The next story came when I was grown up, and was doing everything possible to “change” my sexual identity. I read the story of Shiva, in love with another god Vishnu in their Mohini form. Vishnu, the gender fluid god could be anything, a man, a woman, everything in between or nothing. I did not see hetero flexibility or a queer love story back then, as those two characters were still gods to me, and not something that I could be.
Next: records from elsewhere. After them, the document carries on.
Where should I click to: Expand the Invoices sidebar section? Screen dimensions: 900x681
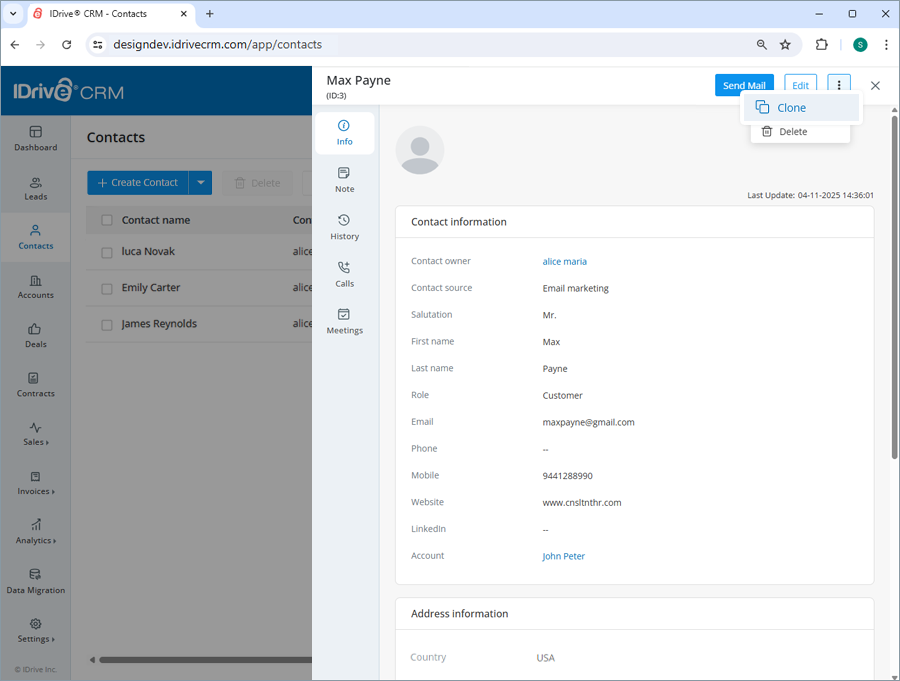point(35,485)
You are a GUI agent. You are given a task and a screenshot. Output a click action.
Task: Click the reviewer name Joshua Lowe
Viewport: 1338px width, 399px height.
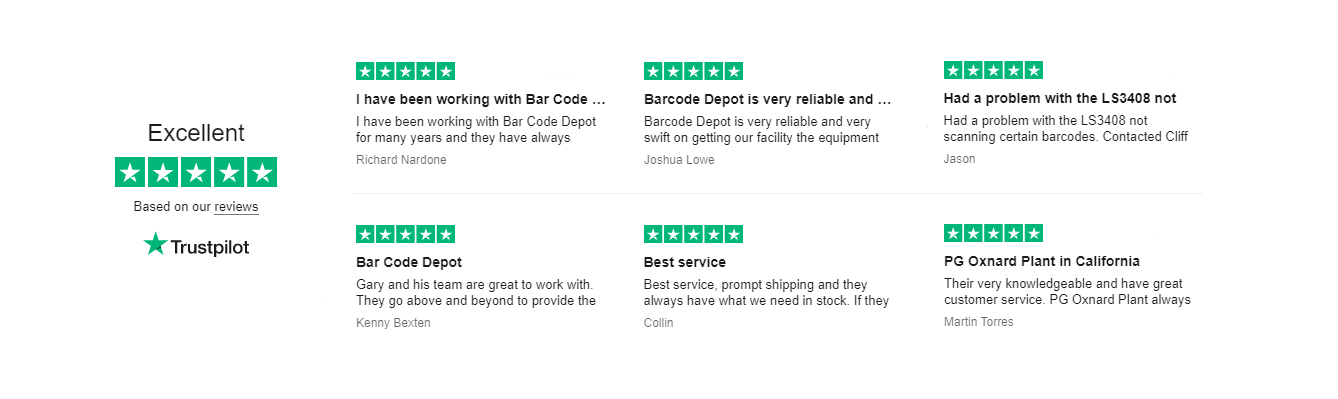[x=679, y=160]
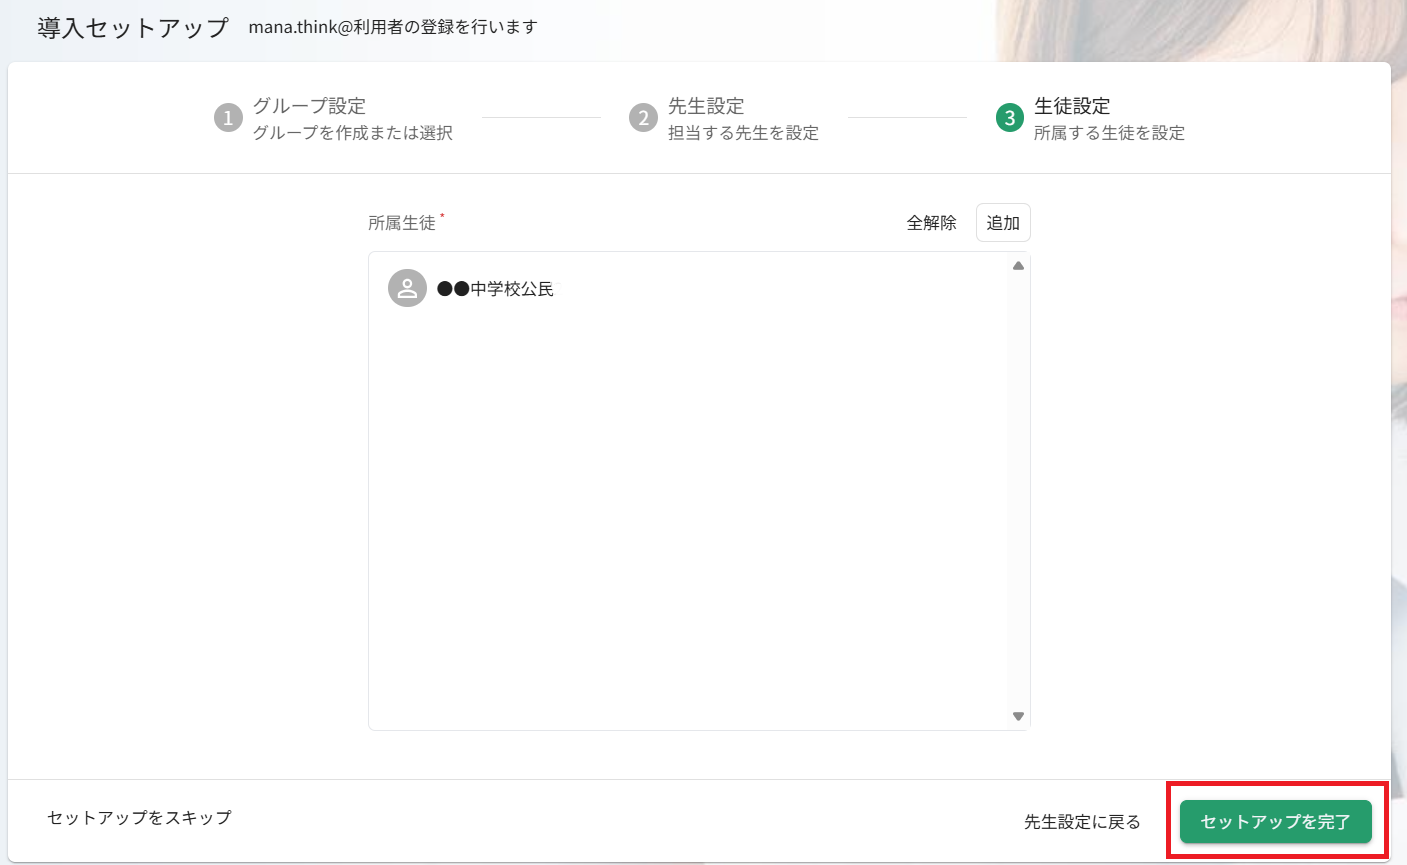Click the 導入セットアップ page title
The height and width of the screenshot is (865, 1407).
(133, 28)
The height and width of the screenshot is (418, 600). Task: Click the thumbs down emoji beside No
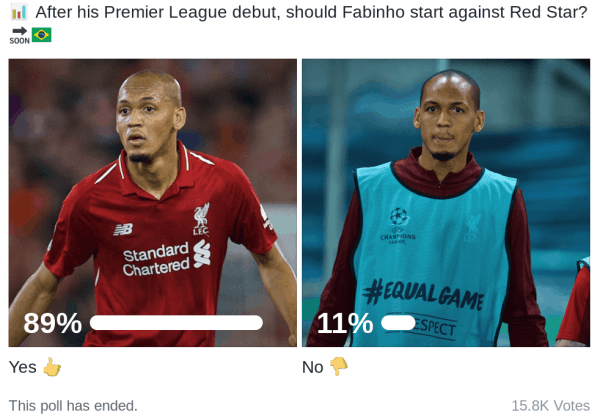339,366
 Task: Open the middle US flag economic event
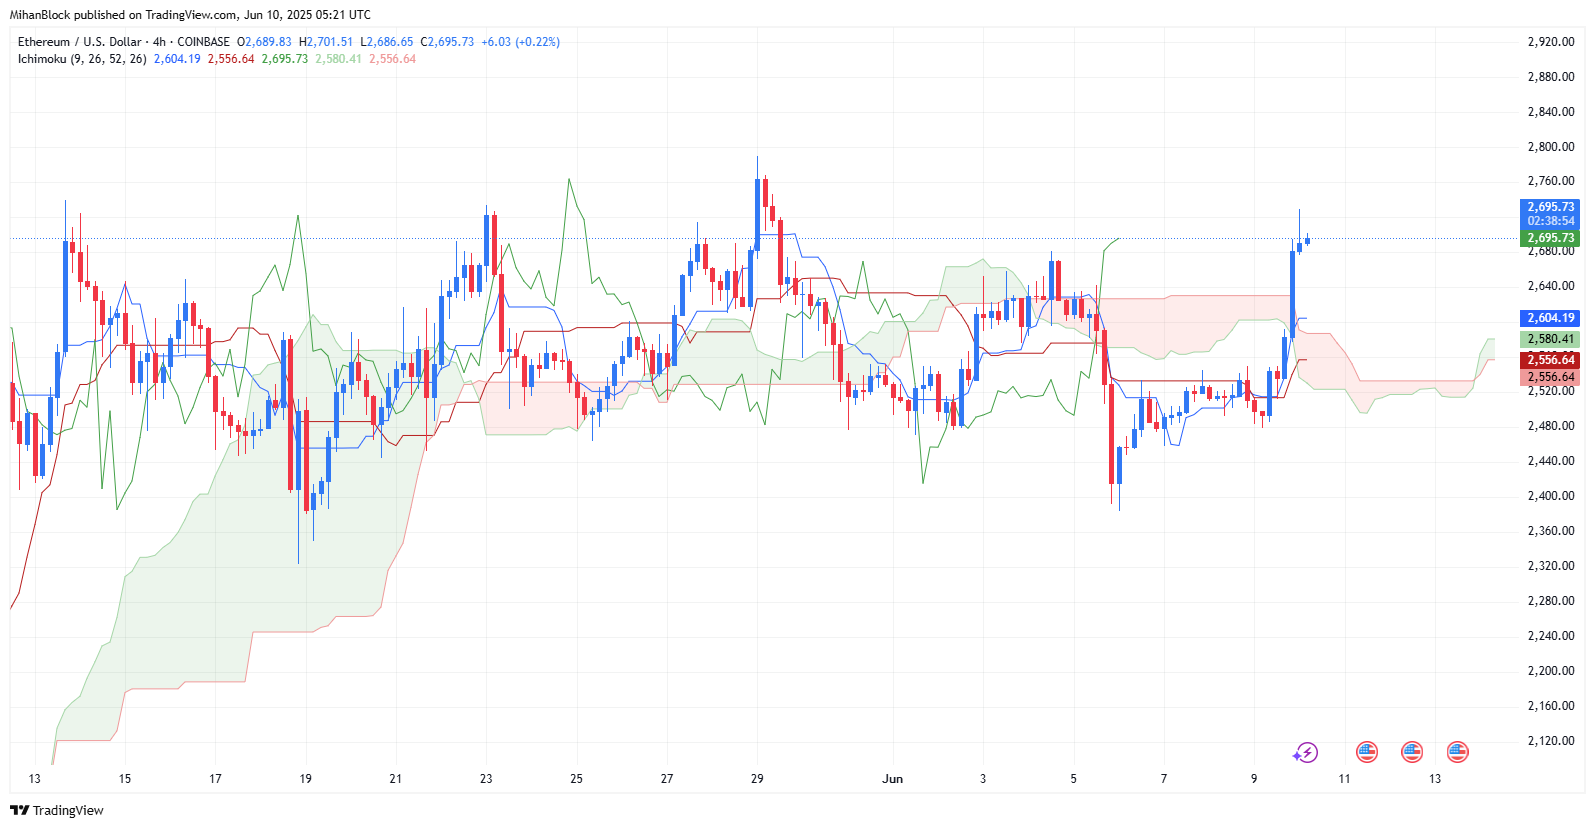[x=1412, y=752]
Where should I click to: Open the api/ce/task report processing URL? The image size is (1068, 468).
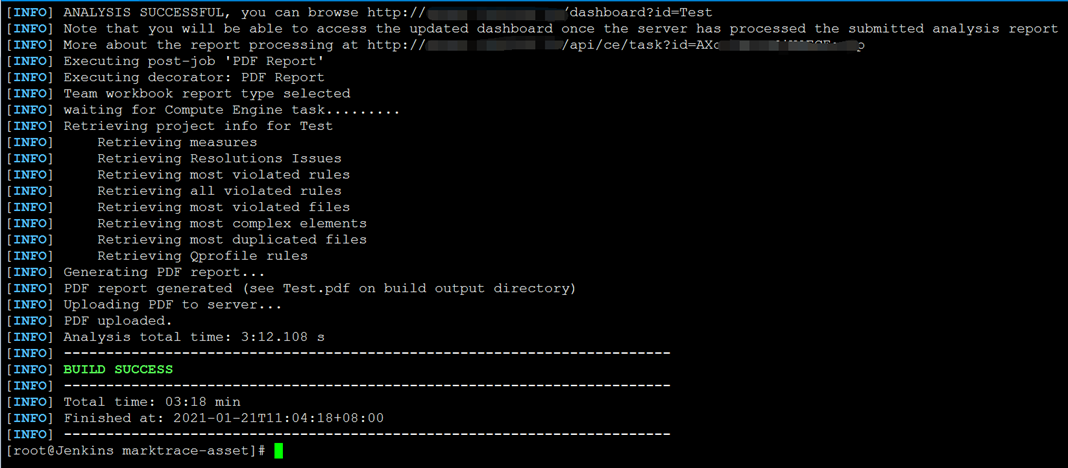(x=616, y=45)
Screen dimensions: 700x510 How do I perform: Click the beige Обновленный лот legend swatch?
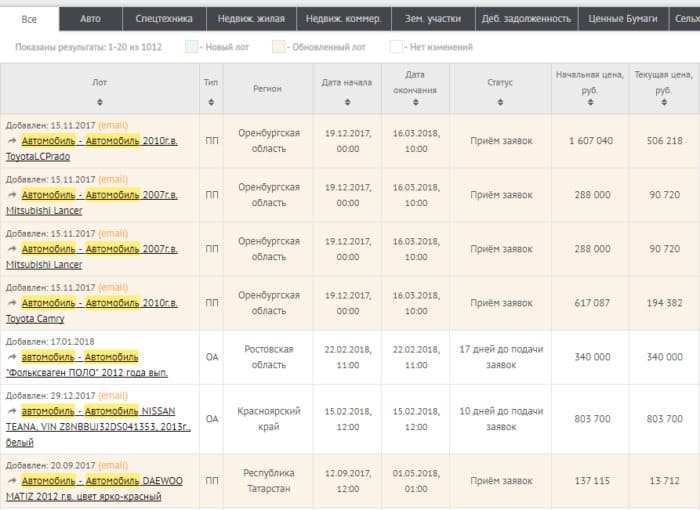pyautogui.click(x=279, y=47)
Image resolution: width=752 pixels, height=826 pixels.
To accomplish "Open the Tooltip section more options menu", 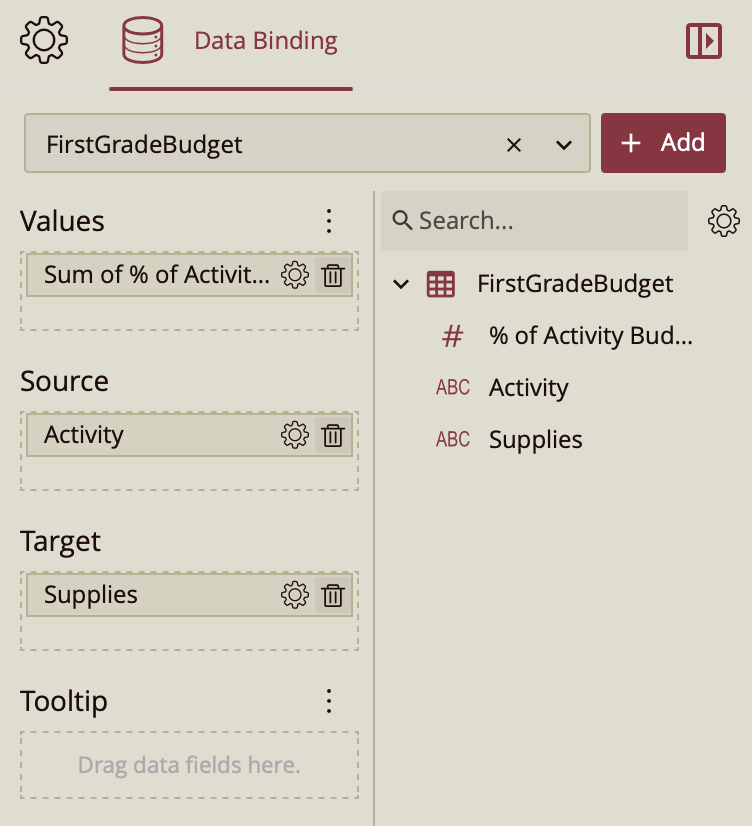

I guess I left the most important story about Shiva, the destroyer. But not because that might hurt my Brahmenical tradition, but because I wanted it to stand alone as an important testimony of how colonization works. Shiva was not an imagination of a Hindu sage; he existed long before the Vedas came. I remember the picture of the seal from Harappa and Mohenjo Daro that I saw in school, Shiva sitting in the “lotus position” with his Trishula, the trident, surrounded by animals. No one yet knows what was the religion of that civilization, though the Right wing Hindus are trying to push that it was a Hindu civilization. They are the triumphant majority now in a land that I call home, and they will change the history very soon. They will erase the existence of Shiva as someone who predated the Vedas, who persevered from the nomadic, tribal, mountain dwelling traditions, who be friended the outcastes in a religion where caste is the most important element. Maybe in another couple of years no great grandmother will tell their impatient great grandkid the story of Sati, as that might spark a question, was Daksha so cruel just because Shiva was the lord of the outcastes? Was it because he still was pushing the Brahmin status quo, to be accepted as a tradition in the overwhelmingly puritan and agrarian Hindu civilization.  Maybe no one will ever question why did Shiva sit still when the greedy gods and demons plundered the oceans, was he on a Gandhian hunger strike? Maybe not Gandhian as Gandhi too was a Hindu, maybe Gandhi stole Shiva’s plan of hunger strikes and then erased that story from history so that a Hindu can claim it.  And I fear for sure they will never tell the love story of Shiva with gender fluid Vishnu or Mohini, as that is definitely not the story that they want the queers of the land to hear. The Hindus have strangely joined the league of hate the gays with the Christians and Muslims in India, already ignoring this queer love story. So I write the story of Shiva, a man, not a god, who withstood the often passive and more than often not so passive aggression of Hindus, telling us  of people who lived in the mountains before the caste dragged them down as unpaid laborers and divided them. I wish that Shiva, the lord of the outcastes, the lowly animals and the ghosts, a happy birth day.